> Task prompt
Below is a set of records; print all of them exactly as written.

> Supplied records
◇ ◇ ◇ ◇ ◇ ◇ ◇
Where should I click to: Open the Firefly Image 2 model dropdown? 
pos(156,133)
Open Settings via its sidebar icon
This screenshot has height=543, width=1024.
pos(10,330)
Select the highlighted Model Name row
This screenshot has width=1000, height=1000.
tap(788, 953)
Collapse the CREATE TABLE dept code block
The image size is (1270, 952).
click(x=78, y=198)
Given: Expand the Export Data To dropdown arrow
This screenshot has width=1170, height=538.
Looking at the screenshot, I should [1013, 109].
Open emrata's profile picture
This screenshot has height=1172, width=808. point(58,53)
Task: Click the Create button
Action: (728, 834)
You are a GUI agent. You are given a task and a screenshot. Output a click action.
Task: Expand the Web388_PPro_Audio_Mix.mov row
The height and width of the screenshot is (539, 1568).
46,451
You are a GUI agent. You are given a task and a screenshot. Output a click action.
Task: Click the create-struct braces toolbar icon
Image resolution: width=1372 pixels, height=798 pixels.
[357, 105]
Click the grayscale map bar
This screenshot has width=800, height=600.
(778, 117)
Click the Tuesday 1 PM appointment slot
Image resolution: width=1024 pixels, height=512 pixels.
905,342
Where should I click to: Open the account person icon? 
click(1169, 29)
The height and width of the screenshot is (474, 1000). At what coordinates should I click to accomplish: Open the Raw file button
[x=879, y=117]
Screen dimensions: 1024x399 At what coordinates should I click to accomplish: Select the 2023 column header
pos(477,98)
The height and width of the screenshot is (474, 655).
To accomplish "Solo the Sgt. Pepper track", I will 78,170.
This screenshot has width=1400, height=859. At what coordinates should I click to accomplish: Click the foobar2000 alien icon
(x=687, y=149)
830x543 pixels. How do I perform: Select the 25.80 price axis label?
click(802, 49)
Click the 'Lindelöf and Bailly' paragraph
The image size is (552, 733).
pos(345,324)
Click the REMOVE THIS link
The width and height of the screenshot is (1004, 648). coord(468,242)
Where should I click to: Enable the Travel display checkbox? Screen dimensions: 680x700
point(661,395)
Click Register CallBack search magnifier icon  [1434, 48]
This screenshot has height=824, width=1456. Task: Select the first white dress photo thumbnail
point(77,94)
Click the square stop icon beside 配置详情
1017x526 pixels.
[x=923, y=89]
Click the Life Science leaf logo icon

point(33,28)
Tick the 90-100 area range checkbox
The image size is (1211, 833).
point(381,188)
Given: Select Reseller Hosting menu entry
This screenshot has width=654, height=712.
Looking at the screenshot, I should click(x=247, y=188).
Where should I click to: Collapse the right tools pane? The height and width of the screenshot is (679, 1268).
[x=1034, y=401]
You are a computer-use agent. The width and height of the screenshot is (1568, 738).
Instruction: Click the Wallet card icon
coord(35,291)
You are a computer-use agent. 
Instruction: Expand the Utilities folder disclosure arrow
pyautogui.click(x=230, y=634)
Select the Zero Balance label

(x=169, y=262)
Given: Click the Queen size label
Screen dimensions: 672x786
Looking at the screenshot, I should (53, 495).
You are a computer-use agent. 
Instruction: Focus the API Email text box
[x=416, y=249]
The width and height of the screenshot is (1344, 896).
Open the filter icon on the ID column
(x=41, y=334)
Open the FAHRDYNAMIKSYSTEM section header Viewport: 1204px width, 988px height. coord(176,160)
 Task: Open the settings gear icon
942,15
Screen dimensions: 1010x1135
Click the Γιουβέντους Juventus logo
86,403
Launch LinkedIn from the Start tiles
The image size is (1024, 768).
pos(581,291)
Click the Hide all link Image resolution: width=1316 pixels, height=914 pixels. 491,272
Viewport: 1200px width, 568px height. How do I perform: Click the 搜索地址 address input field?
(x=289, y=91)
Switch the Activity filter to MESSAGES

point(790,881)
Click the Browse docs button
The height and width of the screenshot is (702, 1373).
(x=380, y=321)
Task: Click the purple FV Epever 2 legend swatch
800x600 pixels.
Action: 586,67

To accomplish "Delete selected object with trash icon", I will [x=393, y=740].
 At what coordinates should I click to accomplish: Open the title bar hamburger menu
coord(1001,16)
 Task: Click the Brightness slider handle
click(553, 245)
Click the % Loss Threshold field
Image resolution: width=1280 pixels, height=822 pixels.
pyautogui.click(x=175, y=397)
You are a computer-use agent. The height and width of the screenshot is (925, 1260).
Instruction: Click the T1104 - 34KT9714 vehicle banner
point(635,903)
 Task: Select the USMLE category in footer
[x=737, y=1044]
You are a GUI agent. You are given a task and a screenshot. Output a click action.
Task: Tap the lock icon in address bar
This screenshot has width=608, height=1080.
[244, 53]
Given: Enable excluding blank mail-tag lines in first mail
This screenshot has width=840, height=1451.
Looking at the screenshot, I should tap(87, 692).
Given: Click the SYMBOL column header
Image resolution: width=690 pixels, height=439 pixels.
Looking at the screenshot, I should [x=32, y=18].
◇ ◇ ◇ ◇ ◇ ◇ ◇
> Result for this task
Where should I click to: Open the Firefly Image 2 model dropdown? 
pos(156,133)
Open Settings via its sidebar icon
This screenshot has height=543, width=1024.
pos(10,330)
Select the highlighted Model Name row
This screenshot has width=1000, height=1000.
tap(788, 953)
Collapse the CREATE TABLE dept code block
The image size is (1270, 952).
click(x=78, y=198)
Given: Expand the Export Data To dropdown arrow
This screenshot has width=1170, height=538.
Looking at the screenshot, I should [1013, 109].
Open emrata's profile picture
This screenshot has height=1172, width=808. point(58,53)
Task: Click the Create button
Action: (728, 834)
You are a GUI agent. You are given a task and a screenshot. Output a click action.
Task: Expand the Web388_PPro_Audio_Mix.mov row
The height and width of the screenshot is (539, 1568).
46,451
You are a GUI agent. You are given a task and a screenshot. Output a click action.
Task: Click the create-struct braces toolbar icon
Image resolution: width=1372 pixels, height=798 pixels.
[357, 105]
Click the grayscale map bar
This screenshot has width=800, height=600.
(778, 117)
Click the Tuesday 1 PM appointment slot
Image resolution: width=1024 pixels, height=512 pixels.
905,342
Where should I click to: Open the account person icon? 
click(1169, 29)
The height and width of the screenshot is (474, 1000). At what coordinates should I click to accomplish: Open the Raw file button
[x=879, y=117]
Screen dimensions: 1024x399 At what coordinates should I click to accomplish: Select the 2023 column header
pos(477,98)
The height and width of the screenshot is (474, 655).
To accomplish "Solo the Sgt. Pepper track", I will 78,170.
This screenshot has width=1400, height=859. At what coordinates should I click to accomplish: Click the foobar2000 alien icon
(x=687, y=149)
830x543 pixels. How do I perform: Select the 25.80 price axis label?
click(802, 49)
Click the 'Lindelöf and Bailly' paragraph
The image size is (552, 733).
pos(345,324)
Click the REMOVE THIS link
The width and height of the screenshot is (1004, 648). coord(468,242)
Where should I click to: Enable the Travel display checkbox? Screen dimensions: 680x700
point(661,395)
Click Register CallBack search magnifier icon  [1434, 48]
This screenshot has height=824, width=1456. Task: Select the first white dress photo thumbnail
point(77,94)
Click the square stop icon beside 配置详情
1017x526 pixels.
[x=923, y=89]
Click the Life Science leaf logo icon

point(33,28)
Tick the 90-100 area range checkbox
The image size is (1211, 833).
point(381,188)
Given: Select Reseller Hosting menu entry
This screenshot has width=654, height=712.
Looking at the screenshot, I should click(x=247, y=188).
Where should I click to: Collapse the right tools pane? The height and width of the screenshot is (679, 1268).
[x=1034, y=401]
You are a computer-use agent. The width and height of the screenshot is (1568, 738).
Instruction: Click the Wallet card icon
coord(35,291)
You are a computer-use agent. 
Instruction: Expand the Utilities folder disclosure arrow
pyautogui.click(x=230, y=634)
Select the Zero Balance label

(x=169, y=262)
Given: Click the Queen size label
Screen dimensions: 672x786
Looking at the screenshot, I should (53, 495).
You are a computer-use agent. 
Instruction: Focus the API Email text box
[x=416, y=249]
The width and height of the screenshot is (1344, 896).
Open the filter icon on the ID column
(x=41, y=334)
Open the FAHRDYNAMIKSYSTEM section header Viewport: 1204px width, 988px height. coord(176,160)
 Task: Open the settings gear icon
942,15
Screen dimensions: 1010x1135
Click the Γιουβέντους Juventus logo
86,403
Launch LinkedIn from the Start tiles
The image size is (1024, 768).
pos(581,291)
Click the Hide all link Image resolution: width=1316 pixels, height=914 pixels. 491,272
Viewport: 1200px width, 568px height. How do I perform: Click the 搜索地址 address input field?
(x=289, y=91)
Switch the Activity filter to MESSAGES

point(790,881)
Click the Browse docs button
The height and width of the screenshot is (702, 1373).
(x=380, y=321)
Task: Click the purple FV Epever 2 legend swatch
800x600 pixels.
Action: 586,67

To accomplish "Delete selected object with trash icon", I will [x=393, y=740].
 At what coordinates should I click to accomplish: Open the title bar hamburger menu
coord(1001,16)
 Task: Click the Brightness slider handle
click(553, 245)
Click the % Loss Threshold field
Image resolution: width=1280 pixels, height=822 pixels.
pyautogui.click(x=175, y=397)
You are a computer-use agent. The height and width of the screenshot is (925, 1260).
Instruction: Click the T1104 - 34KT9714 vehicle banner
point(635,903)
 Task: Select the USMLE category in footer
[x=737, y=1044]
You are a GUI agent. You are given a task and a screenshot. Output a click action.
Task: Tap the lock icon in address bar
This screenshot has width=608, height=1080.
[244, 53]
Given: Enable excluding blank mail-tag lines in first mail
This screenshot has width=840, height=1451.
Looking at the screenshot, I should tap(87, 692).
Given: Click the SYMBOL column header
Image resolution: width=690 pixels, height=439 pixels.
Looking at the screenshot, I should [x=32, y=18].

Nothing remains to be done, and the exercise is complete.